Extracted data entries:
_ _ _

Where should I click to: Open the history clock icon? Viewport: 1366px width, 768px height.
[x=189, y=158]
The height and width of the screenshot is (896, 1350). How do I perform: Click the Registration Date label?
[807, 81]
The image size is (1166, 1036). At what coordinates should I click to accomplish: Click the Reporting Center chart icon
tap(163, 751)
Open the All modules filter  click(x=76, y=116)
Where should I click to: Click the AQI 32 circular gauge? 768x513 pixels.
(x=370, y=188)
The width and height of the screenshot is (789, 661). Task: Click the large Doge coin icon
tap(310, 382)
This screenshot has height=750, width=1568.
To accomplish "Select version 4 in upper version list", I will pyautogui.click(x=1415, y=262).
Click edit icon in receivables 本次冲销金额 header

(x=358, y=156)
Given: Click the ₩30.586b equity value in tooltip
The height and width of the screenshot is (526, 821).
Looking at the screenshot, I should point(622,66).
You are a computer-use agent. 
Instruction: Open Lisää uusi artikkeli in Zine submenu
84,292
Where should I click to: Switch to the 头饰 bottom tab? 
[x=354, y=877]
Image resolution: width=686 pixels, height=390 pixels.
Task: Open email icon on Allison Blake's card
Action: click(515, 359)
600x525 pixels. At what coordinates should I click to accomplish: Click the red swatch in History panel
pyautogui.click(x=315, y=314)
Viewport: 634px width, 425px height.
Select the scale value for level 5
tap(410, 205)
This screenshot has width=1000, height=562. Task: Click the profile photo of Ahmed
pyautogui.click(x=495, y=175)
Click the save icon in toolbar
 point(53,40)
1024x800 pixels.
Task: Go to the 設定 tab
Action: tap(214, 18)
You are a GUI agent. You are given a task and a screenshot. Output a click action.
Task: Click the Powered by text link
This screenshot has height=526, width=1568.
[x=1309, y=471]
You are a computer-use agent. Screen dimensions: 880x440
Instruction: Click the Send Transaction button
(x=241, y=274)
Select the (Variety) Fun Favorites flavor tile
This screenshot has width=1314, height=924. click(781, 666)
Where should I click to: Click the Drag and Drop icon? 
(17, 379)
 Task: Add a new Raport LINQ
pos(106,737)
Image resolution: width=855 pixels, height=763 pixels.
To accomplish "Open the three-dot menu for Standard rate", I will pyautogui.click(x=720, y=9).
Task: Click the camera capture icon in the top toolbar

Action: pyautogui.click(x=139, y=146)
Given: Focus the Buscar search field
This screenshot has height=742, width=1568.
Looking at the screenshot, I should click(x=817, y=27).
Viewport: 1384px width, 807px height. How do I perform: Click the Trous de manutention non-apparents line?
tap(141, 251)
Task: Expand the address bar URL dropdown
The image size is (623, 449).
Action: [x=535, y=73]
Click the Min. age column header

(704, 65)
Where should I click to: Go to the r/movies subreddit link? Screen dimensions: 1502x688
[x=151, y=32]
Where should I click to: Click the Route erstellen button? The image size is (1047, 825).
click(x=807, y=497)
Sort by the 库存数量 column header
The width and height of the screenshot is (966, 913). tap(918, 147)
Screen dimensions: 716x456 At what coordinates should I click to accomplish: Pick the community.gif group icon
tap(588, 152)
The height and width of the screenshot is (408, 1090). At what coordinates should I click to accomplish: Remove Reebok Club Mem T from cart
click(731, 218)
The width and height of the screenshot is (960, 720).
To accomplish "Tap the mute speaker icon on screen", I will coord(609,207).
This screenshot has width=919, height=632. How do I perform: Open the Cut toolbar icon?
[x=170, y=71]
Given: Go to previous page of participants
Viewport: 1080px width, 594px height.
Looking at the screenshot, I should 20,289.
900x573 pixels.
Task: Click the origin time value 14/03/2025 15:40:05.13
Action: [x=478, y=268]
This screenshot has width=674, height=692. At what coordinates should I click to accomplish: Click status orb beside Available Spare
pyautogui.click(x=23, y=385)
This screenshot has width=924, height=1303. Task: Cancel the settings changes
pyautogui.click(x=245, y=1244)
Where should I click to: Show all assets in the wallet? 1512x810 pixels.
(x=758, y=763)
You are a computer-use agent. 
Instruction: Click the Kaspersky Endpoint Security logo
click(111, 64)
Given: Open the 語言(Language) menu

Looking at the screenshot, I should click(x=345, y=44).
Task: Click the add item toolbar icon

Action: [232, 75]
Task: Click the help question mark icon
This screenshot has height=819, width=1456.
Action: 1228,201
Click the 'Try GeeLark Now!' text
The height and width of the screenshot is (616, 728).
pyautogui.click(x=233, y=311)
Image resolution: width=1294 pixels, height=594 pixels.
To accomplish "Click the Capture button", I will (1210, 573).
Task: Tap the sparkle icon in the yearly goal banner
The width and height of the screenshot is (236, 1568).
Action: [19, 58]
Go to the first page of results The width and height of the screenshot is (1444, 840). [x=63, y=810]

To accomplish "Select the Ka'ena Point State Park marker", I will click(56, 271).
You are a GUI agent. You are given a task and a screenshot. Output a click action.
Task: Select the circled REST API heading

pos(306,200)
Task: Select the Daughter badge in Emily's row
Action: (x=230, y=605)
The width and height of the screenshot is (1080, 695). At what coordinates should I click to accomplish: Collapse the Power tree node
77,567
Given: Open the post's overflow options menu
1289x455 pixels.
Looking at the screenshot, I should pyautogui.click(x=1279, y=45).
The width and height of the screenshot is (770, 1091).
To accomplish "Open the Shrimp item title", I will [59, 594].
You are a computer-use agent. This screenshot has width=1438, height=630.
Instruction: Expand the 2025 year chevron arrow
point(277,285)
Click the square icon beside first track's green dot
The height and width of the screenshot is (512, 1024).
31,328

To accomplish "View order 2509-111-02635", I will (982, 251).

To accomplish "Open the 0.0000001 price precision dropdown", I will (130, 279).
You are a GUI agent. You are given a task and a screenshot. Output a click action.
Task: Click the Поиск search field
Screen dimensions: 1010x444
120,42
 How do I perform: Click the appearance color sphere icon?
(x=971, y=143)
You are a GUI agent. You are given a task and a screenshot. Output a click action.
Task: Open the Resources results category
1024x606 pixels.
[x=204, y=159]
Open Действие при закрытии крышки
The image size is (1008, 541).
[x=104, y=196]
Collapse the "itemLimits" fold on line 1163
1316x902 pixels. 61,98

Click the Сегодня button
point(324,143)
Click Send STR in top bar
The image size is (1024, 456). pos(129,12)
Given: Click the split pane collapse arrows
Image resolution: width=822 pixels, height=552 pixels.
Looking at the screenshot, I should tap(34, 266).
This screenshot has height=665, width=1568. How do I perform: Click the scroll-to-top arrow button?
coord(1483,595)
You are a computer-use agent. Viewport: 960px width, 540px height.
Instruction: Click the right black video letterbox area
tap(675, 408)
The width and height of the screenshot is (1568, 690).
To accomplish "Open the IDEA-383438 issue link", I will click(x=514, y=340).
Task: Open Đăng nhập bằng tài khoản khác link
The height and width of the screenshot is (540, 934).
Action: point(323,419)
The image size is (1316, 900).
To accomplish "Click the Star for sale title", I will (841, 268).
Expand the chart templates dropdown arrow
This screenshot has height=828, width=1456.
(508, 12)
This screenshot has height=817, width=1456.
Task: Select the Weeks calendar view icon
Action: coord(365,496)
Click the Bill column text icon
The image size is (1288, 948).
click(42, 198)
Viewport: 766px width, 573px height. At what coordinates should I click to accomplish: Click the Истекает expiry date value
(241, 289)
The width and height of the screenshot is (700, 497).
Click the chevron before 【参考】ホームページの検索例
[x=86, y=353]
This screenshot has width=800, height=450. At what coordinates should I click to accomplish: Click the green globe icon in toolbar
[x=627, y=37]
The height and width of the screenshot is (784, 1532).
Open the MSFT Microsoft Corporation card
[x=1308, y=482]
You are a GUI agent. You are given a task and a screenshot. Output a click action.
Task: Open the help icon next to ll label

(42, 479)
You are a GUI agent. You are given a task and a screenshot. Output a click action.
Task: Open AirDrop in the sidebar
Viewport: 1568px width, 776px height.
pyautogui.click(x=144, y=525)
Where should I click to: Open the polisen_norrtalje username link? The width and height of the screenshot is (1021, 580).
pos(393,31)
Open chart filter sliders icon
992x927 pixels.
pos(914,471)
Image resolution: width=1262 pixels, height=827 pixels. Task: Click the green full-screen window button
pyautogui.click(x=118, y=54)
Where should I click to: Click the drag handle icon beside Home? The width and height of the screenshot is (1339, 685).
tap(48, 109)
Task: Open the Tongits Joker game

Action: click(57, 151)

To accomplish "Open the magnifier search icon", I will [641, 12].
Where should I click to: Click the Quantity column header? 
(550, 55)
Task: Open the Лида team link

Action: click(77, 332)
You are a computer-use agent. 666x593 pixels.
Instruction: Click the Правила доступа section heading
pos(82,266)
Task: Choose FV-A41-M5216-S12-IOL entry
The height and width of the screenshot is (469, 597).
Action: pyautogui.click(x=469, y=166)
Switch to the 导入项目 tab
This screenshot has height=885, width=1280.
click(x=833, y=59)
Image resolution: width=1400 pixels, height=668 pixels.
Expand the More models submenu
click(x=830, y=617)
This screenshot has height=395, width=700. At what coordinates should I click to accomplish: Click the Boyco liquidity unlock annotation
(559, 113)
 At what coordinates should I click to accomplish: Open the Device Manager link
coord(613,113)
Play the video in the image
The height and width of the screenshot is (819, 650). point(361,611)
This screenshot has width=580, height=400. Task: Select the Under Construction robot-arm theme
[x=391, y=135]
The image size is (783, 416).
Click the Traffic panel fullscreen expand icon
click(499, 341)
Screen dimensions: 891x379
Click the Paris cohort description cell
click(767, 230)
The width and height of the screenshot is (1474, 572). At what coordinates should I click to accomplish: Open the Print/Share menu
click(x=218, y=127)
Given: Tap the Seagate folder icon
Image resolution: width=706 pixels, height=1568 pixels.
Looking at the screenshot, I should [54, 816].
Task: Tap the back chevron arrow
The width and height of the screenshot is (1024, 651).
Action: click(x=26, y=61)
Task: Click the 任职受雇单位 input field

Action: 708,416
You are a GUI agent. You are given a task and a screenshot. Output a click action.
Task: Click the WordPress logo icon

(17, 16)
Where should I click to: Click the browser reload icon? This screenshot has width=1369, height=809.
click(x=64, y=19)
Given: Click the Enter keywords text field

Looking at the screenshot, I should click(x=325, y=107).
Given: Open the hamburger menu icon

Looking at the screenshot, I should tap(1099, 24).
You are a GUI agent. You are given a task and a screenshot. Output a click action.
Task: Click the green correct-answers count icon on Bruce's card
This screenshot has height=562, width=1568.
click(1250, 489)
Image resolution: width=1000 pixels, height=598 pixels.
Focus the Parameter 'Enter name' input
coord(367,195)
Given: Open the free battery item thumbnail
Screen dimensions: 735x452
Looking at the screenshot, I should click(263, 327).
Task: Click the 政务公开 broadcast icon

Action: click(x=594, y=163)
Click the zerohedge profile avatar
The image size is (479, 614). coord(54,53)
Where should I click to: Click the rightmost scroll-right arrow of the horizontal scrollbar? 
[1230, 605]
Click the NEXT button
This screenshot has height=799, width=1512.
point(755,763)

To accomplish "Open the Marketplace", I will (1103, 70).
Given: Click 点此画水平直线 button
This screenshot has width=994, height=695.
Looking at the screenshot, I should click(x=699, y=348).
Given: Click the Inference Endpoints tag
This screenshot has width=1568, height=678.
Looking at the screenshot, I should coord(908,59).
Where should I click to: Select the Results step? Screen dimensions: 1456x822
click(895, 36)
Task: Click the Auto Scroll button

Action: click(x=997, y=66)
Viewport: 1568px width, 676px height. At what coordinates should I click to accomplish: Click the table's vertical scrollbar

_ _ _

# What you have to do
Return every line above that contains the word "computer".

# Output of the task
You are a computer-use agent. 
You are a computer-use agent. Screen dimensions: 880x440
You are a computer-use agent. 
You are a computer-use agent. This screenshot has width=1438, height=630.
You are a computer-use agent. Viewport: 960px width, 540px height.
You are a computer-use agent. 666x593 pixels.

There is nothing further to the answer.